Terminal apps that can make your life easier.
Agentic coding has made everyone developing with AI, work with the terminal like it's the early 80s. I mean, would you believe a time traveller visiting 2001 telling you that a quarter of a century later AI would be better at generating code than you are and that the most popular tools for agentic coding would be terminal apps?
A lot of people have embraced the change and might have gone a little bit overboard with what you can do with a TUI app but that's just a phase until we finally have more mature GUI agentic IDEs.
I have already switched to Conductor and Superconductor for most my agentic coding but a terminal pane is always open and ready to go in these apps. Ghostty is still a keyboard shortcut away as I still use the terminal of a lot of other coding and research tasks.
Since I expect the terminal to be big part of our coding sessions, I wanted to share a few lesser-known apps that have made my life so much easier. These are free open-source little utilities that will make you wonder why they don't come built-in with all shells.
Zoxide + fzf: Faster folder switching
One of the most frequent actions on the terminal is switching to the right folder. Zoxide remembers the paths you visit most often and learns from your patterns to make this so much faster. You cd to a folder at least once, e.g. cd ~/Workspace/MyProjectABC, zoxide picks this up, and next time you can simply type z and a few letters of the path like z ab and zoxide's algorithm will find the closest match and immediately take you there. It's spectacularly good at finding the right match.
fzf takes this a step further: instead of having zoxide take you to the folder you most likely wanted to go, fzf produces an interactive list of possible options based on zoxide's matching algorithm. Simply type zi and some letters of the path and hit the enter key. For example zi ab will get you a list of paths containing these letters sorted by how likely they are to be where you want to go.
zoxide: zoxide.org/
fzf: junegunn.github.io/fzf/
Atuin: Better access to your command history
Remembering previous terminal commands or trying to find a command that you previously entered using the terminal is tedious. Atuin keeps track of the commands that you type plus additional context and builds a database that you can instantly access interactively with a press of a key (the up-arrow key by default).
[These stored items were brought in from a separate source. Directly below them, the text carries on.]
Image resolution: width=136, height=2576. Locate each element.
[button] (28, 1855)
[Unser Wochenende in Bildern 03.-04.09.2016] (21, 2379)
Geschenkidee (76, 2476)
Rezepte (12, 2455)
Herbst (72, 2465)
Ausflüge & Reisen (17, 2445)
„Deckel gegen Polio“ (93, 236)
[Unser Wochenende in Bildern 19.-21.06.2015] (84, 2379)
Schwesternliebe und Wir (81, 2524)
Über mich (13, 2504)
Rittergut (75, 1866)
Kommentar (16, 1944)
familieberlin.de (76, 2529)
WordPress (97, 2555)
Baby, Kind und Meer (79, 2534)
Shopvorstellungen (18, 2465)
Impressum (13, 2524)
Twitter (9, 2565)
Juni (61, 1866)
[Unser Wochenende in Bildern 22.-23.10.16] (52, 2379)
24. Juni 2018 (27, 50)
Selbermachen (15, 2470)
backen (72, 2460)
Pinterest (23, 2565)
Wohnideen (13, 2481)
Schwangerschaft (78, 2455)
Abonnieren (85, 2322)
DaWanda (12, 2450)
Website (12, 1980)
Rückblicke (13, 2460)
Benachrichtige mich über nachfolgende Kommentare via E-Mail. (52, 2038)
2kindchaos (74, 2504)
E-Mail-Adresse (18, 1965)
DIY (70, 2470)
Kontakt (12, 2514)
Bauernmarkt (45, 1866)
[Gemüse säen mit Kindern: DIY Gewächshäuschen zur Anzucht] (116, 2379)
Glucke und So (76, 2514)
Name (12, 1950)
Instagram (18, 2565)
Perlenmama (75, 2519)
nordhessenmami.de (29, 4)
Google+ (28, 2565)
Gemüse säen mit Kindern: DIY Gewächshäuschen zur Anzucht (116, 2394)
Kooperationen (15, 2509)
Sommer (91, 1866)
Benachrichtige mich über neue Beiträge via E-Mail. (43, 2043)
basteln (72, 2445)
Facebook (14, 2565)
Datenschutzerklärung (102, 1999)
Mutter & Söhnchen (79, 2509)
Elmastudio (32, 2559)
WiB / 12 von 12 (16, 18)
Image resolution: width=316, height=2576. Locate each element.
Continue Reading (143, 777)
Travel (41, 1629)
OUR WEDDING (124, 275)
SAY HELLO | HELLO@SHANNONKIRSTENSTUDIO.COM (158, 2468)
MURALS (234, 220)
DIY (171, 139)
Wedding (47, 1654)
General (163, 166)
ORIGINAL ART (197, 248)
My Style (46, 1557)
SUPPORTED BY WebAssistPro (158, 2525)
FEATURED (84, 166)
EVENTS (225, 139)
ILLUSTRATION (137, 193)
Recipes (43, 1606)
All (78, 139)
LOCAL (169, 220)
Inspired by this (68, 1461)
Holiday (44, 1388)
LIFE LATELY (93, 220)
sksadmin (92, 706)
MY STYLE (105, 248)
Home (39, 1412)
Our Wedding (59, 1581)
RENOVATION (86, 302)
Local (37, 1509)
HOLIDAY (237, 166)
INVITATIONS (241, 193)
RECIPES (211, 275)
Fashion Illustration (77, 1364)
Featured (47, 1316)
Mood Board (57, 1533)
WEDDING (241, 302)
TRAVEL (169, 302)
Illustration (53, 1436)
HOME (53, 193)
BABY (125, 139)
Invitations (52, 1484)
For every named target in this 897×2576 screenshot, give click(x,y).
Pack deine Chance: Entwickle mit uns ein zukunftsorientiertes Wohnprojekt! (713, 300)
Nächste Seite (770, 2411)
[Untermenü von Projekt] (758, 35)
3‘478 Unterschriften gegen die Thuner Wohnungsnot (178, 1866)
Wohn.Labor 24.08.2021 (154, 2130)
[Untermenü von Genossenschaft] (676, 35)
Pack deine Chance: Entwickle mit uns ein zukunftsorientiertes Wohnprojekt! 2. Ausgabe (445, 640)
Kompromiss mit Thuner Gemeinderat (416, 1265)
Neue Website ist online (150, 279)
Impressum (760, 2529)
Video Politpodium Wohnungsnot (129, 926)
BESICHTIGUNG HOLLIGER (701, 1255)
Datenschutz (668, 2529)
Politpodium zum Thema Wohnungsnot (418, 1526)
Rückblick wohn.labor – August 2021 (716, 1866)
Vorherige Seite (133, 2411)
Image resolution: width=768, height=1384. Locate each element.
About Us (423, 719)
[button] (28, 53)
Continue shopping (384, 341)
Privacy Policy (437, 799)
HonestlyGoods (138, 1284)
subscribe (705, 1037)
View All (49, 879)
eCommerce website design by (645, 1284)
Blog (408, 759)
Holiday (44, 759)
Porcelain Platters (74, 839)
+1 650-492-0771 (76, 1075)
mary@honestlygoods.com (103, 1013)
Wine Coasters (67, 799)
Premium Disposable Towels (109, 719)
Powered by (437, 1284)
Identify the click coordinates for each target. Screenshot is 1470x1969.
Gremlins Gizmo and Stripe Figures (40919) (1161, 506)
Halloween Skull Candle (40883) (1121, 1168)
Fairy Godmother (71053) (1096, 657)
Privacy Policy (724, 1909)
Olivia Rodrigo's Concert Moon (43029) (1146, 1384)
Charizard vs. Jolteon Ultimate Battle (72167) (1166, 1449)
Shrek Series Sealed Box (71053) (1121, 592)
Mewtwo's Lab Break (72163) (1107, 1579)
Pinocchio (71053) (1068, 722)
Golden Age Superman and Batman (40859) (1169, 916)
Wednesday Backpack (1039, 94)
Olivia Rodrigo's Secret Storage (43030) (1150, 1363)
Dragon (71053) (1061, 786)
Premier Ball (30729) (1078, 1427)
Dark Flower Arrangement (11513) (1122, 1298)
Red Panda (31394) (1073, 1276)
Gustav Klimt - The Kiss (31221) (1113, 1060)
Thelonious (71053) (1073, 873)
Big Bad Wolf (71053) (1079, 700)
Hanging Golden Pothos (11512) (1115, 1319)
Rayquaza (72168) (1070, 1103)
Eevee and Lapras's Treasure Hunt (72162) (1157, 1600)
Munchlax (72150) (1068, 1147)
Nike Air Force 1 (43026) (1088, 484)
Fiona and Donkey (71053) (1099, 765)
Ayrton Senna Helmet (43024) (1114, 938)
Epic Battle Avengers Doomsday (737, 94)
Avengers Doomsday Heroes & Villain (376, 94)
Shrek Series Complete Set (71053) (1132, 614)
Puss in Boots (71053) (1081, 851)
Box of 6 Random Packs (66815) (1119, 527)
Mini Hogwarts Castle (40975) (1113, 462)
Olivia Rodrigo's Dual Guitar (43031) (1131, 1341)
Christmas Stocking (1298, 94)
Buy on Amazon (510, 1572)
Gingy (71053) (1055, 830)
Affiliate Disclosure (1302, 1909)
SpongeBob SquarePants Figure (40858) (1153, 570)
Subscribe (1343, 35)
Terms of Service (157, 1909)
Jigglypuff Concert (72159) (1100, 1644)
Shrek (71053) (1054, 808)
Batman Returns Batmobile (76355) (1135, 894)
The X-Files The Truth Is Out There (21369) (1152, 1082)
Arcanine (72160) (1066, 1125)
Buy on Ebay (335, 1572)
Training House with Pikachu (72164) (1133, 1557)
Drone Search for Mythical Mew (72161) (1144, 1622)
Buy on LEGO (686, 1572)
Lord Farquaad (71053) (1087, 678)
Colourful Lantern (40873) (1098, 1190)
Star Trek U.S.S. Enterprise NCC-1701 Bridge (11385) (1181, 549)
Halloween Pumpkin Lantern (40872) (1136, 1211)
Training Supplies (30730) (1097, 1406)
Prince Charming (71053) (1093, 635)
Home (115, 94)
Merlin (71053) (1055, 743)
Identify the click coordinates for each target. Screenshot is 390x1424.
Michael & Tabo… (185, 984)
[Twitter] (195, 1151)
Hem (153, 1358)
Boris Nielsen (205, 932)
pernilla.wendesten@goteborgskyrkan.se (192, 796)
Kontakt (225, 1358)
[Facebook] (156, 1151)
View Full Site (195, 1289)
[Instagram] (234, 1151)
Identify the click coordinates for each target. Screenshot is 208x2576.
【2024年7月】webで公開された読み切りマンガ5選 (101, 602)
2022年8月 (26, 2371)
Instead of stepping through each command one-by-one, you get a beautiful list of previous commands that is both searchable and editable. I still don't understand how this is not the standard terminal experience or at least a configurable option.
atuin: atuin.sh
Starship: Make your system prompt useful
The default prompt is boring and doesn't really do much. What if you could use that space to show useful information like the current branch, available tooling, time spent in interactive sessions like claude code or codex?
Well, that's pretty much what Starship does. It lets you add a variaty modules to your prompt to show all kind of relevant information about the session and current folder. The modules are customisable visually and functionally and it's the best use of empty terminal space I can think of. I highly recommend installing a Nerdfont.
starship: starship.rs
Of course, I've merely scratched the surface of what these apps can do. They come with tons of customisation and additional functionality worth exploring. I hope you find these utilities useful. If you do, spread the word and support the creators. I'm not affiliated in any way with these projects, just a grateful supporter.